"""

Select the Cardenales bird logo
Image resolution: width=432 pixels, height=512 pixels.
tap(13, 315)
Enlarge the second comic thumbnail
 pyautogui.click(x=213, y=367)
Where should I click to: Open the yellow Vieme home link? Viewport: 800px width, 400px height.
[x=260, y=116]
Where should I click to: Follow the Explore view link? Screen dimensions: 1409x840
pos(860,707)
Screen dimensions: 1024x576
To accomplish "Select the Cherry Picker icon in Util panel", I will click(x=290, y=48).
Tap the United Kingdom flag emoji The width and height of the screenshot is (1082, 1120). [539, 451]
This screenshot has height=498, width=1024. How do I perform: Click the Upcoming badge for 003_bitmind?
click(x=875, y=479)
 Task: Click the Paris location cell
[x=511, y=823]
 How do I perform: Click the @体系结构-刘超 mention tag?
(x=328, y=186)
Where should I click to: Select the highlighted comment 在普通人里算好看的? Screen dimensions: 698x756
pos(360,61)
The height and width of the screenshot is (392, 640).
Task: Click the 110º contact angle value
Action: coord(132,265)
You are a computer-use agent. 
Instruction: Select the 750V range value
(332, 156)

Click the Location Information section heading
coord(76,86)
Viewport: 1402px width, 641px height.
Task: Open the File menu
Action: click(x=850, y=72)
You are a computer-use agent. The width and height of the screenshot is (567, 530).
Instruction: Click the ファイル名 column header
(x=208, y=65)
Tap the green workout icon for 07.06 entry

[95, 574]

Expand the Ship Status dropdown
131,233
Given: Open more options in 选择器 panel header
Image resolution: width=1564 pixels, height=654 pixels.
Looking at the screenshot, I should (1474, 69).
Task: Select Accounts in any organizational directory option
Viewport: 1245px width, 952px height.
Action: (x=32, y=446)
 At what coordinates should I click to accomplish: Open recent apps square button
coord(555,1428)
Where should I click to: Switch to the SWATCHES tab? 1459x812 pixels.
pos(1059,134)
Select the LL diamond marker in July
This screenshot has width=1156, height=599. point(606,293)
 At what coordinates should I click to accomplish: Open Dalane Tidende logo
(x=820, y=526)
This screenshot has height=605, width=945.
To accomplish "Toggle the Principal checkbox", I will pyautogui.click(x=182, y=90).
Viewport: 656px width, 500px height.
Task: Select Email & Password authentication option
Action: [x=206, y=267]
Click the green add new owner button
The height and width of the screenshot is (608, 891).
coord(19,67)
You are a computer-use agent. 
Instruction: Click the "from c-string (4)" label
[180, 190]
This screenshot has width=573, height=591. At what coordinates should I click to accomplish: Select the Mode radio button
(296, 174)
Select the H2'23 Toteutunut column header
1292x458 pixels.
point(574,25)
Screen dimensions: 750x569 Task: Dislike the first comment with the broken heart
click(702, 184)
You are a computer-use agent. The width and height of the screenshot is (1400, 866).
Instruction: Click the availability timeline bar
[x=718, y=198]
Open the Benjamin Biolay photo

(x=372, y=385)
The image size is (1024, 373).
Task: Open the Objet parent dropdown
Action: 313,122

"""

EXERCISE PROMPT
Reproduce every line above. Keep it exact.

REPLY TO THE TASK
Select the Cardenales bird logo
Image resolution: width=432 pixels, height=512 pixels.
tap(13, 315)
Enlarge the second comic thumbnail
 pyautogui.click(x=213, y=367)
Where should I click to: Open the yellow Vieme home link? Viewport: 800px width, 400px height.
[x=260, y=116]
Where should I click to: Follow the Explore view link? Screen dimensions: 1409x840
pos(860,707)
Screen dimensions: 1024x576
To accomplish "Select the Cherry Picker icon in Util panel", I will click(x=290, y=48).
Tap the United Kingdom flag emoji The width and height of the screenshot is (1082, 1120). [539, 451]
This screenshot has height=498, width=1024. How do I perform: Click the Upcoming badge for 003_bitmind?
click(x=875, y=479)
 Task: Click the Paris location cell
[x=511, y=823]
 How do I perform: Click the @体系结构-刘超 mention tag?
(x=328, y=186)
Where should I click to: Select the highlighted comment 在普通人里算好看的? Screen dimensions: 698x756
pos(360,61)
The height and width of the screenshot is (392, 640).
Task: Click the 110º contact angle value
Action: coord(132,265)
You are a computer-use agent. 
Instruction: Select the 750V range value
(332, 156)

Click the Location Information section heading
coord(76,86)
Viewport: 1402px width, 641px height.
Task: Open the File menu
Action: click(x=850, y=72)
You are a computer-use agent. The width and height of the screenshot is (567, 530).
Instruction: Click the ファイル名 column header
(x=208, y=65)
Tap the green workout icon for 07.06 entry

[95, 574]

Expand the Ship Status dropdown
131,233
Given: Open more options in 选择器 panel header
Image resolution: width=1564 pixels, height=654 pixels.
Looking at the screenshot, I should (1474, 69).
Task: Select Accounts in any organizational directory option
Viewport: 1245px width, 952px height.
Action: (x=32, y=446)
 At what coordinates should I click to accomplish: Open recent apps square button
coord(555,1428)
Where should I click to: Switch to the SWATCHES tab? 1459x812 pixels.
pos(1059,134)
Select the LL diamond marker in July
This screenshot has width=1156, height=599. point(606,293)
 At what coordinates should I click to accomplish: Open Dalane Tidende logo
(x=820, y=526)
This screenshot has height=605, width=945.
To accomplish "Toggle the Principal checkbox", I will pyautogui.click(x=182, y=90).
Viewport: 656px width, 500px height.
Task: Select Email & Password authentication option
Action: [x=206, y=267]
Click the green add new owner button
The height and width of the screenshot is (608, 891).
coord(19,67)
You are a computer-use agent. 
Instruction: Click the "from c-string (4)" label
[180, 190]
This screenshot has width=573, height=591. At what coordinates should I click to accomplish: Select the Mode radio button
(296, 174)
Select the H2'23 Toteutunut column header
1292x458 pixels.
point(574,25)
Screen dimensions: 750x569 Task: Dislike the first comment with the broken heart
click(702, 184)
You are a computer-use agent. The width and height of the screenshot is (1400, 866).
Instruction: Click the availability timeline bar
[x=718, y=198]
Open the Benjamin Biolay photo

(x=372, y=385)
The image size is (1024, 373).
Task: Open the Objet parent dropdown
Action: 313,122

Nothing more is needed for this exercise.